Oh, and that bonus live disc? For once, it’s a revelation. In the illustrious setting of London’s Drury Lane, the Vauxhall tracks retain their atmosphere, while also gaining some balls. A rendition of “You’re the One for Me, Fatty” is almost improved by the sound of Moz constantly being groped away from the microphone by adoring stage-invaders, long-time live favourite “Jack the Ripper” is as tender as it is tough, and the segue from the freak-out finale of “The National Front Disco” into a stately version of ‘Moonriver’ is spellbinding. “I wrote that,” Morrissey deadpans at the end of the latter. He commands the song so well, you’d almost be inclined to believe him.

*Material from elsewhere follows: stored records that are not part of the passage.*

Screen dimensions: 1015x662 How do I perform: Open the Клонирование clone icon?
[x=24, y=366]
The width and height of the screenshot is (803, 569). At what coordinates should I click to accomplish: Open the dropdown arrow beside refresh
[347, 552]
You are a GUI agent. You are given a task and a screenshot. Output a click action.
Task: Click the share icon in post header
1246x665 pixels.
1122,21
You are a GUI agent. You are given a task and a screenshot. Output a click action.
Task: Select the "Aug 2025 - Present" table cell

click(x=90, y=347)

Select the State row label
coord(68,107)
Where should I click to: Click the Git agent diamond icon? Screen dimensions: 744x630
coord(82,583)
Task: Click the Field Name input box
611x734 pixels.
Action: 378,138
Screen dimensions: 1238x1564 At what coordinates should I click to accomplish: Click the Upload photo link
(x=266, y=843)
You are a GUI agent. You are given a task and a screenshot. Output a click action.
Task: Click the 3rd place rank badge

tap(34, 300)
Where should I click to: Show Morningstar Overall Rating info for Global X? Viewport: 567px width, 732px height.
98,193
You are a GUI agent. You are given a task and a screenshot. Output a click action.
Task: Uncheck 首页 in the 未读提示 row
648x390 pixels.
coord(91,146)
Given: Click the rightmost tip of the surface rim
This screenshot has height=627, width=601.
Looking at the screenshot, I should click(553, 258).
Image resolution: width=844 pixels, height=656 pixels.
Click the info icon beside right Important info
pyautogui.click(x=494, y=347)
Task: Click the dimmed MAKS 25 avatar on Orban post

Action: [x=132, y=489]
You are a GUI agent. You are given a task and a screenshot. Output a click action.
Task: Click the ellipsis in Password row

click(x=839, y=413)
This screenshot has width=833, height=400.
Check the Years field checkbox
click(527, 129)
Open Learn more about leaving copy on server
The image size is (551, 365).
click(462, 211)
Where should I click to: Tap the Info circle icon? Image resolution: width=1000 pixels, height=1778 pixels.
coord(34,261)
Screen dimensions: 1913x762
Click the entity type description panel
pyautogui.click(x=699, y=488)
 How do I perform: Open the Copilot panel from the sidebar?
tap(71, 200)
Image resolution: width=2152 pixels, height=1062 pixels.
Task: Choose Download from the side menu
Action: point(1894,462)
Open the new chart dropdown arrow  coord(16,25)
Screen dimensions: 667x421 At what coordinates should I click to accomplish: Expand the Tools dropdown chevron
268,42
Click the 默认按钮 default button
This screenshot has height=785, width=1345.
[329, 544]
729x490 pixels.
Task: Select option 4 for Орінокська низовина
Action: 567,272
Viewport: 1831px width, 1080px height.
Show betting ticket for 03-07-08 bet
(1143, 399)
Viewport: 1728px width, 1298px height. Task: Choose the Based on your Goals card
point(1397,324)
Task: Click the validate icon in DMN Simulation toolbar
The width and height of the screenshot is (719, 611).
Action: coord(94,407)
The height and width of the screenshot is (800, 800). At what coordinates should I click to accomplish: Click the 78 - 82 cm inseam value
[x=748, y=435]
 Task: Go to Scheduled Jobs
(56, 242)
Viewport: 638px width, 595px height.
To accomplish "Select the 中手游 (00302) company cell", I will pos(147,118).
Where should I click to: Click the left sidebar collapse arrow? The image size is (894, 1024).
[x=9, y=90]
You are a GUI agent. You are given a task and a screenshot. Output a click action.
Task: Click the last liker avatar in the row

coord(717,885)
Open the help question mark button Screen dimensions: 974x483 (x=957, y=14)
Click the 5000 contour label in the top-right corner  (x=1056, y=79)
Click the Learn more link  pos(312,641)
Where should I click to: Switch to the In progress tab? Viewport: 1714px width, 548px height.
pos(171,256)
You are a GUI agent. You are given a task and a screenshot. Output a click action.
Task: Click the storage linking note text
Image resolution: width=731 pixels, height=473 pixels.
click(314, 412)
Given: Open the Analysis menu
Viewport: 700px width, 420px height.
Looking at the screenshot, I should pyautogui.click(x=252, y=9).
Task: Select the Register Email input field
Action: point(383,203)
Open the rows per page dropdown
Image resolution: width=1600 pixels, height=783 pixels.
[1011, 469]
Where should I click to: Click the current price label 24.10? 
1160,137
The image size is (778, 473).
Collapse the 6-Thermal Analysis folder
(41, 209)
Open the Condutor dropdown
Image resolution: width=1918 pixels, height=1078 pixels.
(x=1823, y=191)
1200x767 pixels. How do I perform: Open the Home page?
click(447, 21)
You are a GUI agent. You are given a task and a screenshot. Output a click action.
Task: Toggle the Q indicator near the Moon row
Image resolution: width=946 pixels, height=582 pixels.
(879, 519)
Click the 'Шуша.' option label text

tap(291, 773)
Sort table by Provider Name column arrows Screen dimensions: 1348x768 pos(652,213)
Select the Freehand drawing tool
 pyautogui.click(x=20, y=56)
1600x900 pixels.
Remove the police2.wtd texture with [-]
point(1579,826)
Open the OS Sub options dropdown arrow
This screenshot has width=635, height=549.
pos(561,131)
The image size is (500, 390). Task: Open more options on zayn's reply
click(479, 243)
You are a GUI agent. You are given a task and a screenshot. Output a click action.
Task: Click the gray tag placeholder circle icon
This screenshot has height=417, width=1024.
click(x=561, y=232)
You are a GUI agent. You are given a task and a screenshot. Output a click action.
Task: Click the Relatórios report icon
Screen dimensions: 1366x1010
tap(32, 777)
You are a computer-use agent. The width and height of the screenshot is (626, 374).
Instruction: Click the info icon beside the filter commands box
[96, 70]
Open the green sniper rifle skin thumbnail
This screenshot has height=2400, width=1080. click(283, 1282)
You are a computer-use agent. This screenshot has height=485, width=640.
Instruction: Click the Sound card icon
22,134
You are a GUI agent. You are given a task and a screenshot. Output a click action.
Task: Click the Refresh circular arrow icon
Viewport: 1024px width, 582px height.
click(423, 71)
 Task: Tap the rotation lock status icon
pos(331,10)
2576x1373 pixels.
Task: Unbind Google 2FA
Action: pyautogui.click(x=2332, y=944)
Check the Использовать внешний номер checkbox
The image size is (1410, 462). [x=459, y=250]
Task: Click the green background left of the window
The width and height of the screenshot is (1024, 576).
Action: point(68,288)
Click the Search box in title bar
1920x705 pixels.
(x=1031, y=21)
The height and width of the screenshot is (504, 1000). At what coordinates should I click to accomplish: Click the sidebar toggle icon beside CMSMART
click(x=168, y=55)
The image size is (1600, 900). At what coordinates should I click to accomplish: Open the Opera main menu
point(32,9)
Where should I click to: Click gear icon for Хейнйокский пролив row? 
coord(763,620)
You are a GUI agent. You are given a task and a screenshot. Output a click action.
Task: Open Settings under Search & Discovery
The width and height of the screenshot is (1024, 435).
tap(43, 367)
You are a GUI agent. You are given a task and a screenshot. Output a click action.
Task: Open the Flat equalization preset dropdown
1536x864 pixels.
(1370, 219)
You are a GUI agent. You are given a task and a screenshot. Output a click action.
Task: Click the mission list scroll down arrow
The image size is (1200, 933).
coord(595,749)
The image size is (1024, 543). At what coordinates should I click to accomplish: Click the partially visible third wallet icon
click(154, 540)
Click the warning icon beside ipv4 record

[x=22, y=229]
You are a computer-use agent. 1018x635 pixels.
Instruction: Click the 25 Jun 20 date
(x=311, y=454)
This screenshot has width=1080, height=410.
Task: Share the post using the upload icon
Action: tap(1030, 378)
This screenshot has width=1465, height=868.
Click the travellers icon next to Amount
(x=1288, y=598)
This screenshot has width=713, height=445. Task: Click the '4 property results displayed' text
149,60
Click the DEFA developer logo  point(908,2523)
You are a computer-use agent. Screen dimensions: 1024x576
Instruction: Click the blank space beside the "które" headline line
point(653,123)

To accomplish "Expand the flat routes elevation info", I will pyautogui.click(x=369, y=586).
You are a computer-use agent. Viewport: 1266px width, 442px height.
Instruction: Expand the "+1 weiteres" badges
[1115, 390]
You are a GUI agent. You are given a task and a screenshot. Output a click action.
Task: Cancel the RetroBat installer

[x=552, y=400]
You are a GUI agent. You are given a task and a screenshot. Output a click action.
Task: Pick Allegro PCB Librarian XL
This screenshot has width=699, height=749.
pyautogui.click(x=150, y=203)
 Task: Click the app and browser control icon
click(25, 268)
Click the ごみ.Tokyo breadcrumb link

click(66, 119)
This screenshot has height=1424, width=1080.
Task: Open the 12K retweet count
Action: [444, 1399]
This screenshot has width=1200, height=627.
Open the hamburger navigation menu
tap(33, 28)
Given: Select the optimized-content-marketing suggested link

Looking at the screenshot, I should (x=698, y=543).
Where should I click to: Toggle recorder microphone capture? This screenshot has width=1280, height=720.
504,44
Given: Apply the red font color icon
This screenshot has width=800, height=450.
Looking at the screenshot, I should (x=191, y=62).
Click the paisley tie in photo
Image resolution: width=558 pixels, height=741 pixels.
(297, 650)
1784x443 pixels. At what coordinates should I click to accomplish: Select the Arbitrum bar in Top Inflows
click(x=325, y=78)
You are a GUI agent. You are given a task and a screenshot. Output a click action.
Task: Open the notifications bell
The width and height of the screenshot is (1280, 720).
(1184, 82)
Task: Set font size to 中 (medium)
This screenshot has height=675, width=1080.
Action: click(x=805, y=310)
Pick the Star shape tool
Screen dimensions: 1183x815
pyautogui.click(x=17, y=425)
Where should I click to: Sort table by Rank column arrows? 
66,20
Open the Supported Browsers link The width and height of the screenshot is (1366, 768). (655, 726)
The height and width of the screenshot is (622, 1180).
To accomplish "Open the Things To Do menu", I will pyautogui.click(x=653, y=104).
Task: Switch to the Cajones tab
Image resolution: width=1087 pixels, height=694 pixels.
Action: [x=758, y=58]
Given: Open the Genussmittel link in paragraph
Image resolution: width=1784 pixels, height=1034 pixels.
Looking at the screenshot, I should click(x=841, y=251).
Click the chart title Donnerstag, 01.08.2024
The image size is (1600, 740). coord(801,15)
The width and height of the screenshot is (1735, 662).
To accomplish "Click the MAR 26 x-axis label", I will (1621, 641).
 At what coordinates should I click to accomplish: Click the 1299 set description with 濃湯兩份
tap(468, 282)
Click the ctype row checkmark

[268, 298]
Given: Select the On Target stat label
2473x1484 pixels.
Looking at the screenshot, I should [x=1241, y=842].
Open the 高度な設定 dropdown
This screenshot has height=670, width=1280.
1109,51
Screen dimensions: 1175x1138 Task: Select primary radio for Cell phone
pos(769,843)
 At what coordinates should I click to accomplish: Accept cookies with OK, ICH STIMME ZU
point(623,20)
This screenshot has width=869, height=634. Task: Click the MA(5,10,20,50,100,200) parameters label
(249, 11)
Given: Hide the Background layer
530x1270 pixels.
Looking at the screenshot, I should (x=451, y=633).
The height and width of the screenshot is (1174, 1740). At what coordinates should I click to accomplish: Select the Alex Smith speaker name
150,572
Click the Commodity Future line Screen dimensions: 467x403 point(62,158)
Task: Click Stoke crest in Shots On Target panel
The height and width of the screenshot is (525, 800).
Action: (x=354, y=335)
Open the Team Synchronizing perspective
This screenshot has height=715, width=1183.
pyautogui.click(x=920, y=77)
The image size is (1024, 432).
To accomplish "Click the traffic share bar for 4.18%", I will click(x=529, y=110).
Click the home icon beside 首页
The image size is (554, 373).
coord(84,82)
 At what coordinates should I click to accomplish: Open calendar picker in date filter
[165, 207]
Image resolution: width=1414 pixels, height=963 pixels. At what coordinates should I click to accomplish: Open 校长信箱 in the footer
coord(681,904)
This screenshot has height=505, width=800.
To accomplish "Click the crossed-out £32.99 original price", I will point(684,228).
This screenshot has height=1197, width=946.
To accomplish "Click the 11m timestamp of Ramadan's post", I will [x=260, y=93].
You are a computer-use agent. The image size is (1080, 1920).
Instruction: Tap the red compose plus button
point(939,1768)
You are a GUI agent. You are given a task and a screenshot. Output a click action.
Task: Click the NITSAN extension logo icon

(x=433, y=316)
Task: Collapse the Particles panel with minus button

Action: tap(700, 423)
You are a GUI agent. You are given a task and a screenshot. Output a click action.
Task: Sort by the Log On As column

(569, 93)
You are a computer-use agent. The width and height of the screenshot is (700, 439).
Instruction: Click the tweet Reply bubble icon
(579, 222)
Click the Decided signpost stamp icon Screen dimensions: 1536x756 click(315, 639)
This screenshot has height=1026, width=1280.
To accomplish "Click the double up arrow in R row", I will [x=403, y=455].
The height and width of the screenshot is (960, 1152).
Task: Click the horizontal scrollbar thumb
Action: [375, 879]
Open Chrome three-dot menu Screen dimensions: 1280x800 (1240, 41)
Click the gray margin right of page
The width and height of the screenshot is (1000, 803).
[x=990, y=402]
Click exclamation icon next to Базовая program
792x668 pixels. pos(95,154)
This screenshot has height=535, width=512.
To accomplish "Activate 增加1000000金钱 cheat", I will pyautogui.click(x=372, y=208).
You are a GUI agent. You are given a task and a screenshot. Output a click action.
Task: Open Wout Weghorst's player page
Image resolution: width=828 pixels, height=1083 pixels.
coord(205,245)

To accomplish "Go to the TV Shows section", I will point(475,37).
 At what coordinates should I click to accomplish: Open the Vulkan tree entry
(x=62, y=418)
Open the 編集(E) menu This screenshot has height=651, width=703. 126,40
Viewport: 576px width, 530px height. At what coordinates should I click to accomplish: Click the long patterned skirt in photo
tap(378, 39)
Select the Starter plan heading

It can’t be coincidence that, twenty years on, Vauxhall is the only album in his catalogue reissue campaign to remain unfuckedwith in any way, shape or form. For once - artwork aside - he knows when to leave well alone. Vauxhall & I is barely an album. It’s a performance, a recital, an audition monologue. It’s the synthesis of everything Steven Patrick Morrissey ever tried, finally succeeding in one glorious forty-minute burst. It’s a rock and roll suicide, and if you don’t understand what I mean, well…if you need anything more from me, I just can’t explain. So I won’t even try to.